■ EXERCISE AIM:
Set the records down again in full, exactly as they are, apart from the images.
┌─ TASK INPUT
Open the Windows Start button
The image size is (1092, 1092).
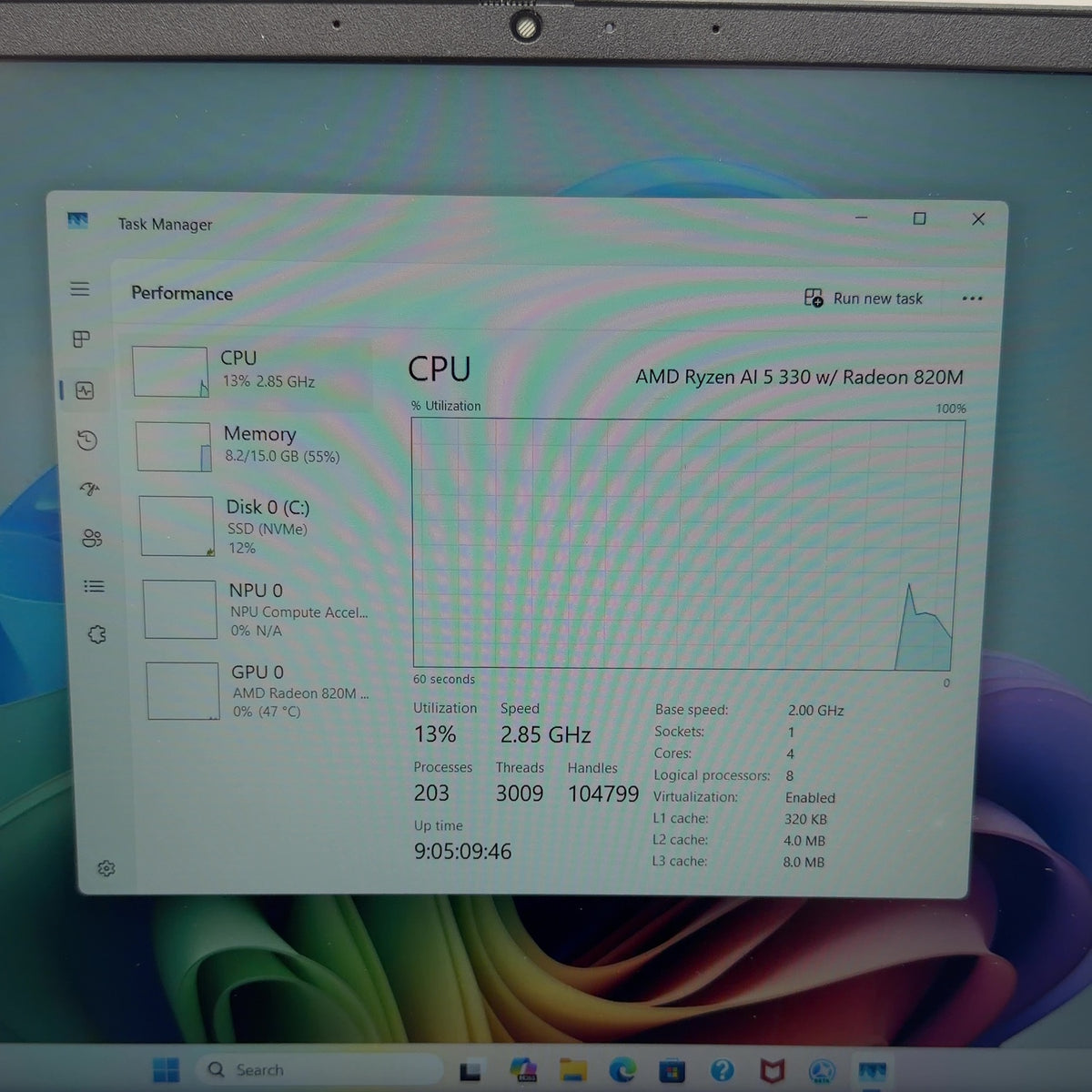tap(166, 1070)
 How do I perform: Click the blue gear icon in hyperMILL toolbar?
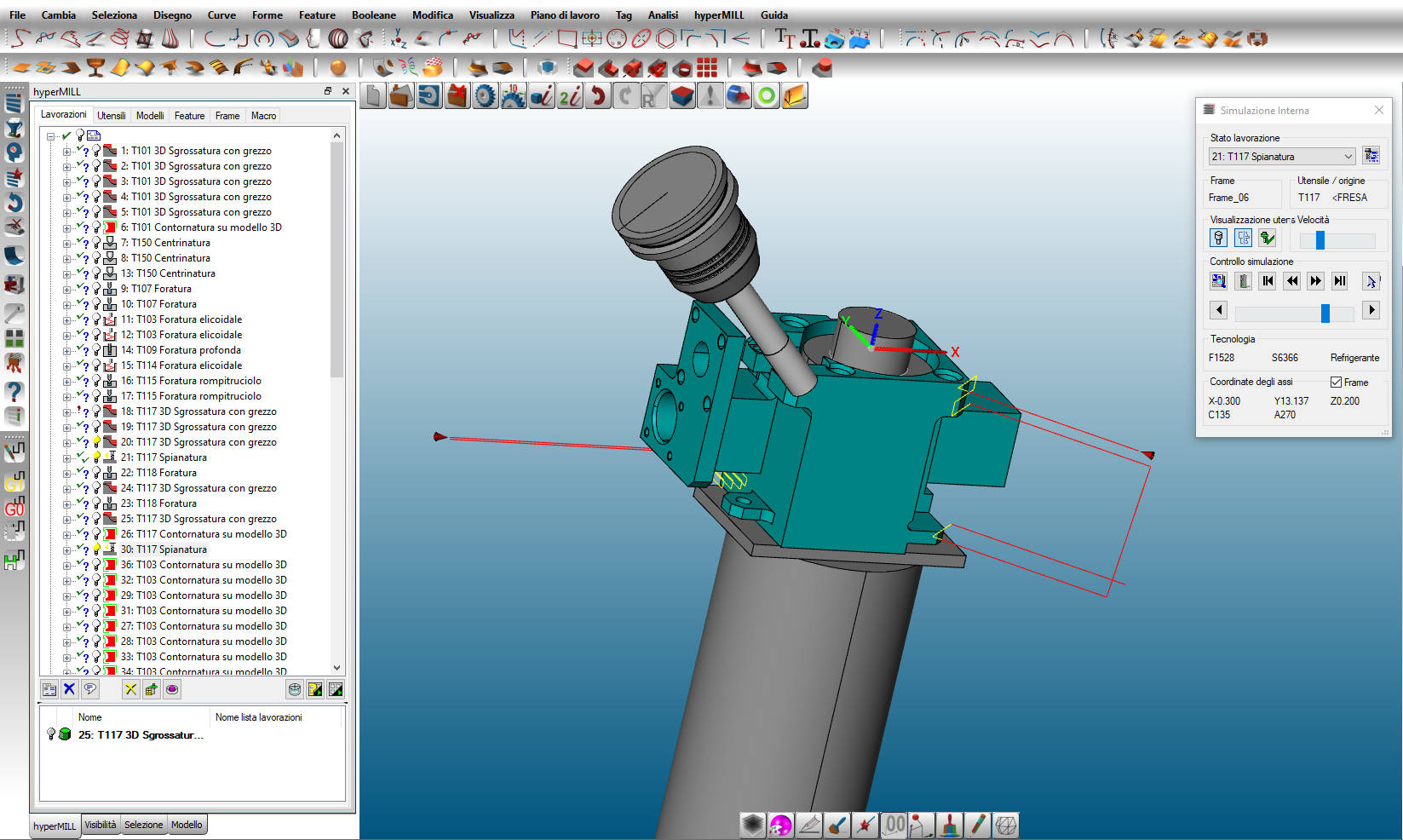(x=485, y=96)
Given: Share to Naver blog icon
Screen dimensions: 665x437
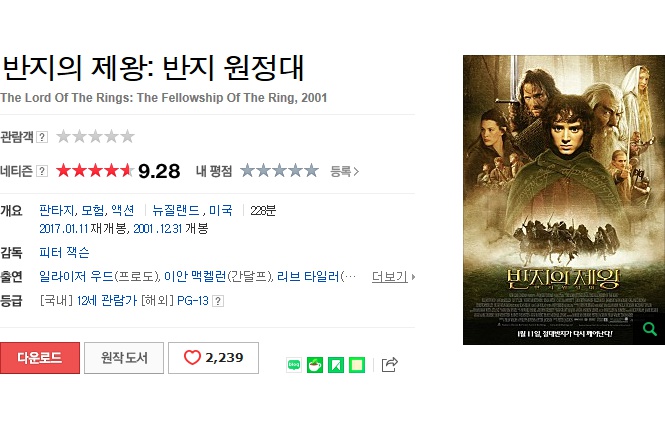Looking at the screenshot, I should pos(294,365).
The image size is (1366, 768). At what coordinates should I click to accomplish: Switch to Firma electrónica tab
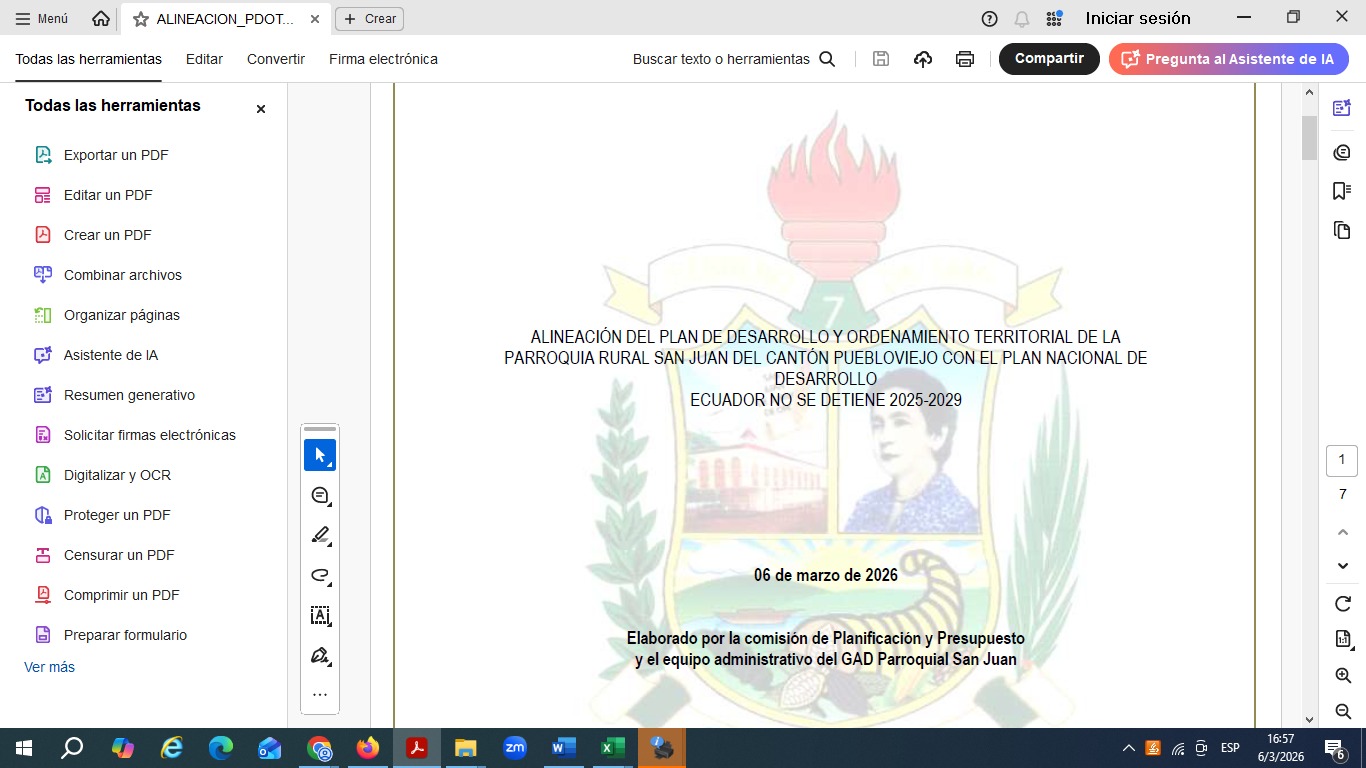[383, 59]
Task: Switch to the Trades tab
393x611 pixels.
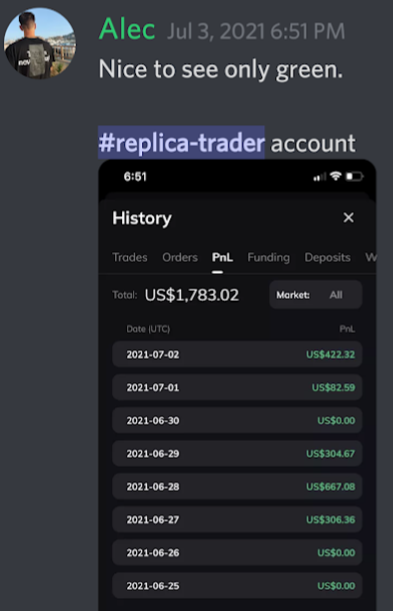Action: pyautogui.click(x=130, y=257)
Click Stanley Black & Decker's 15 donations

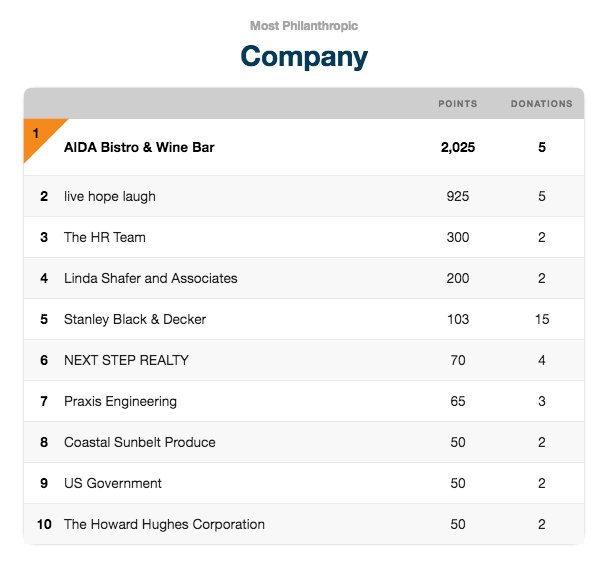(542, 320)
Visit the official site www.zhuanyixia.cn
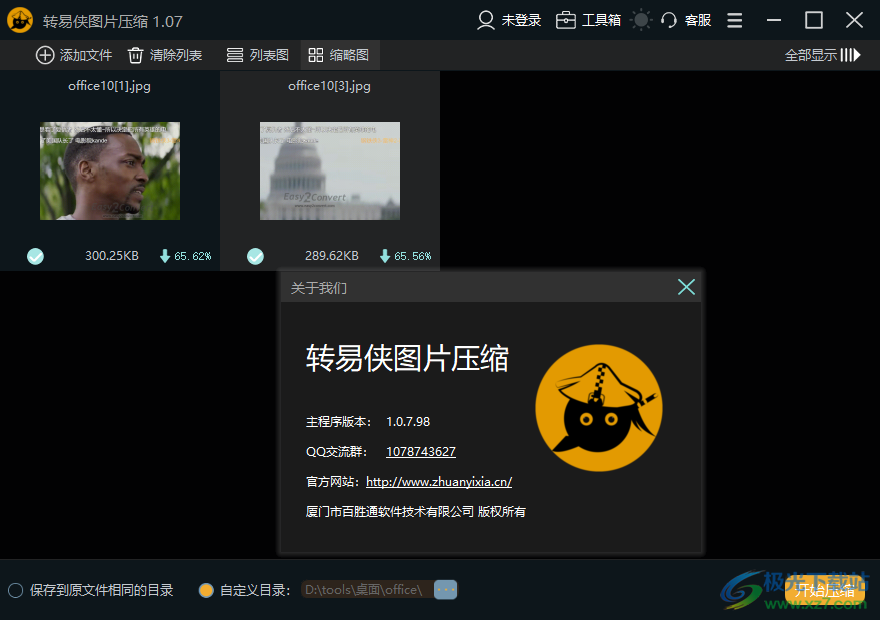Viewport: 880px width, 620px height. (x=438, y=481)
└─
■ COMPLETED EXERCISE:
Open the Windows Start button
The image size is (1092, 1092).
tap(166, 1070)
 How do I perform: Click the blue gear icon in hyperMILL toolbar?
(x=485, y=96)
Given: Share to Naver blog icon
Screen dimensions: 665x437
Looking at the screenshot, I should pos(294,365).
The image size is (1366, 768). At what coordinates should I click to accomplish: Switch to Firma electrónica tab
[383, 59]
Task: Switch to the Trades tab
393x611 pixels.
Action: pyautogui.click(x=130, y=257)
Click Stanley Black & Decker's 15 donations

(542, 320)
Visit the official site www.zhuanyixia.cn
Viewport: 880px width, 620px height. (x=438, y=481)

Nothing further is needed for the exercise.